Copy out exactly the lines from the one containing "Task: Click the Unnumbered desks label" through the end of the records, and no pictures.
[Opening Records for the task section]
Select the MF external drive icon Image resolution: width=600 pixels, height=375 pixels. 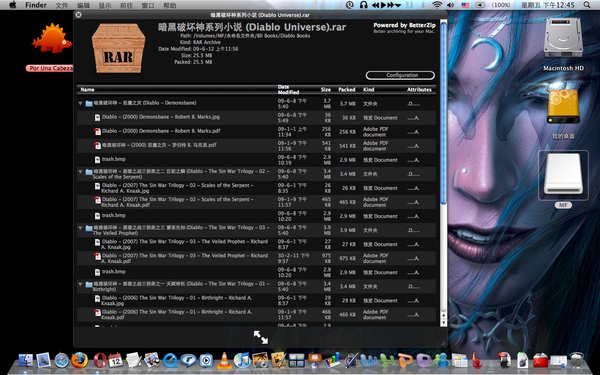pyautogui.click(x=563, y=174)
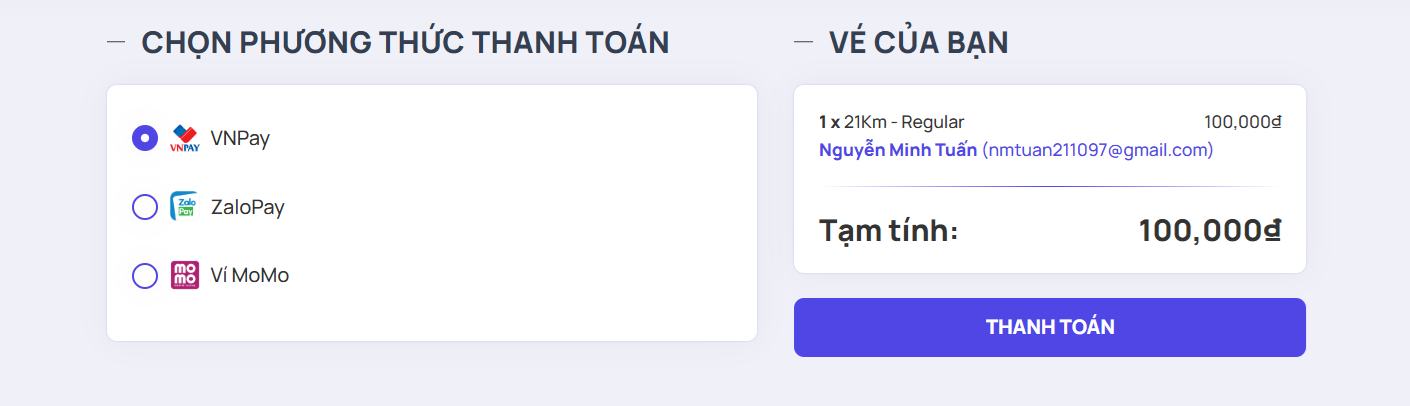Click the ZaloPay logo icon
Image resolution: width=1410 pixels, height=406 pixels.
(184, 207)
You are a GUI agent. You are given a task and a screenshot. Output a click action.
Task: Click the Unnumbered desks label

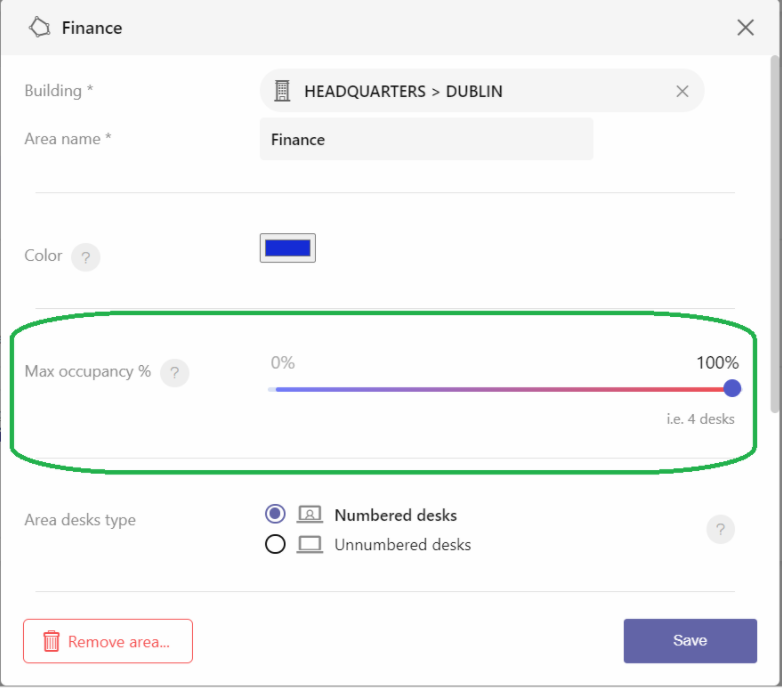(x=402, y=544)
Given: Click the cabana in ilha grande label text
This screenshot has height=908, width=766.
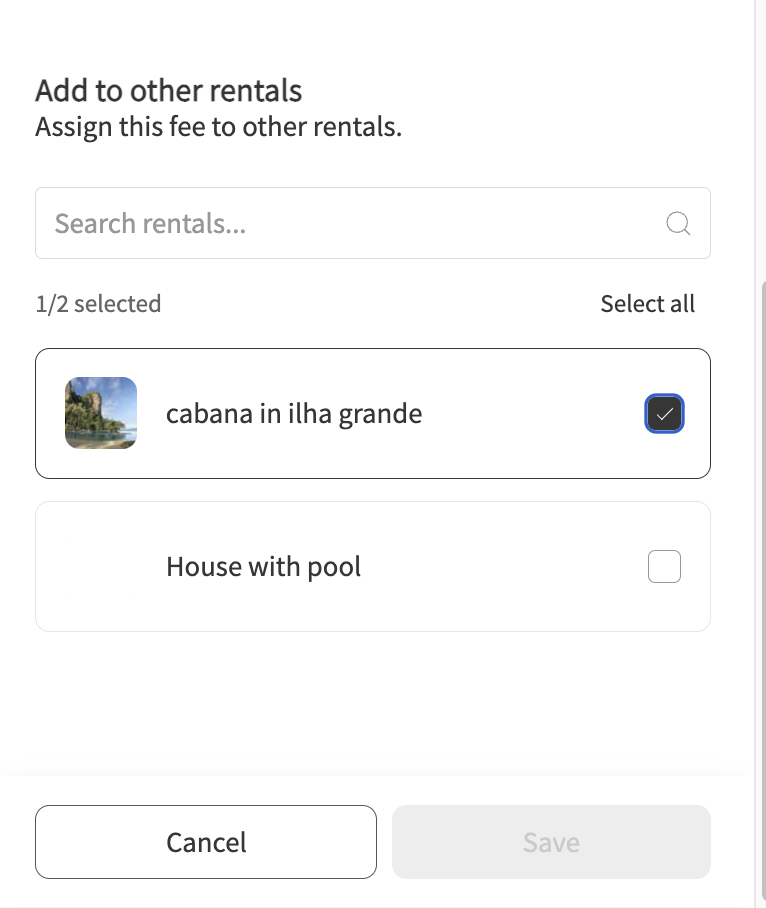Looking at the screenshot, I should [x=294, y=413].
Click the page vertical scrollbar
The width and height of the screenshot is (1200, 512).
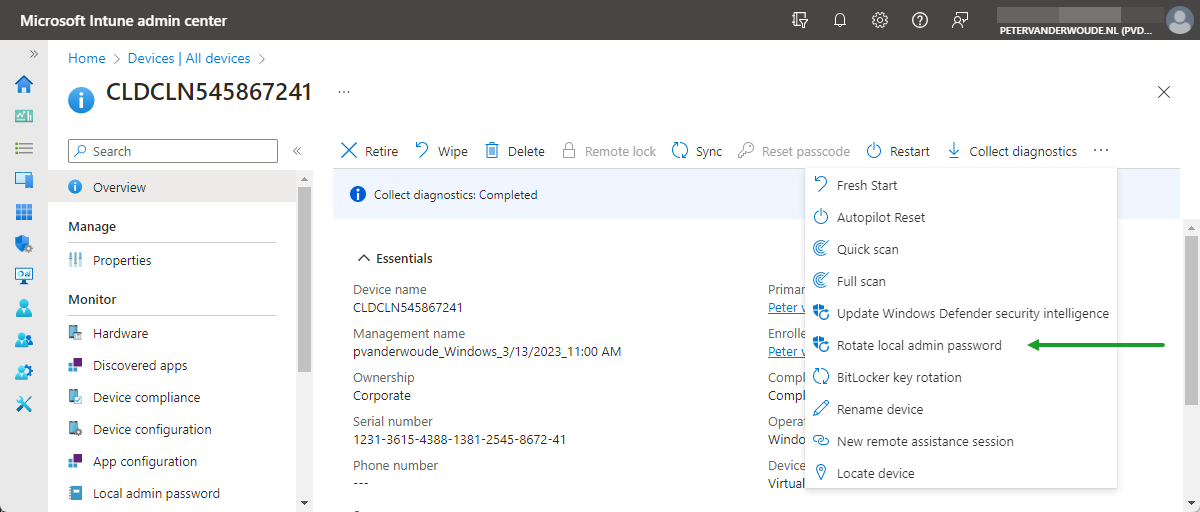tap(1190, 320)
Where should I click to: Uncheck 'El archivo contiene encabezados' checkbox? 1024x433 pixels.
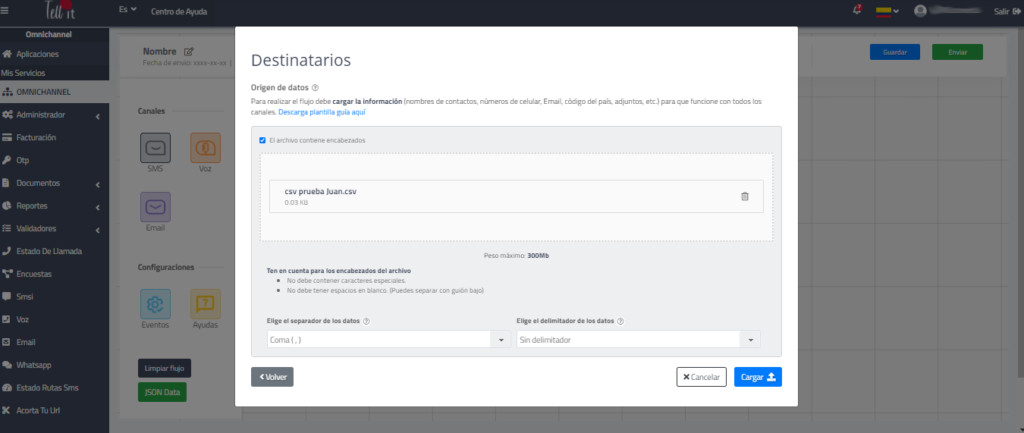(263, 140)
[Closing Records for the task section]
* _Answer to the exercise_:
Task: Click the Unnumbered desks label

(x=402, y=544)
Given: Click the cabana in ilha grande label text
This screenshot has height=908, width=766.
Looking at the screenshot, I should [x=294, y=413].
Click the page vertical scrollbar
The width and height of the screenshot is (1200, 512).
tap(1190, 320)
Where should I click to: Uncheck 'El archivo contiene encabezados' checkbox? 1024x433 pixels.
(263, 140)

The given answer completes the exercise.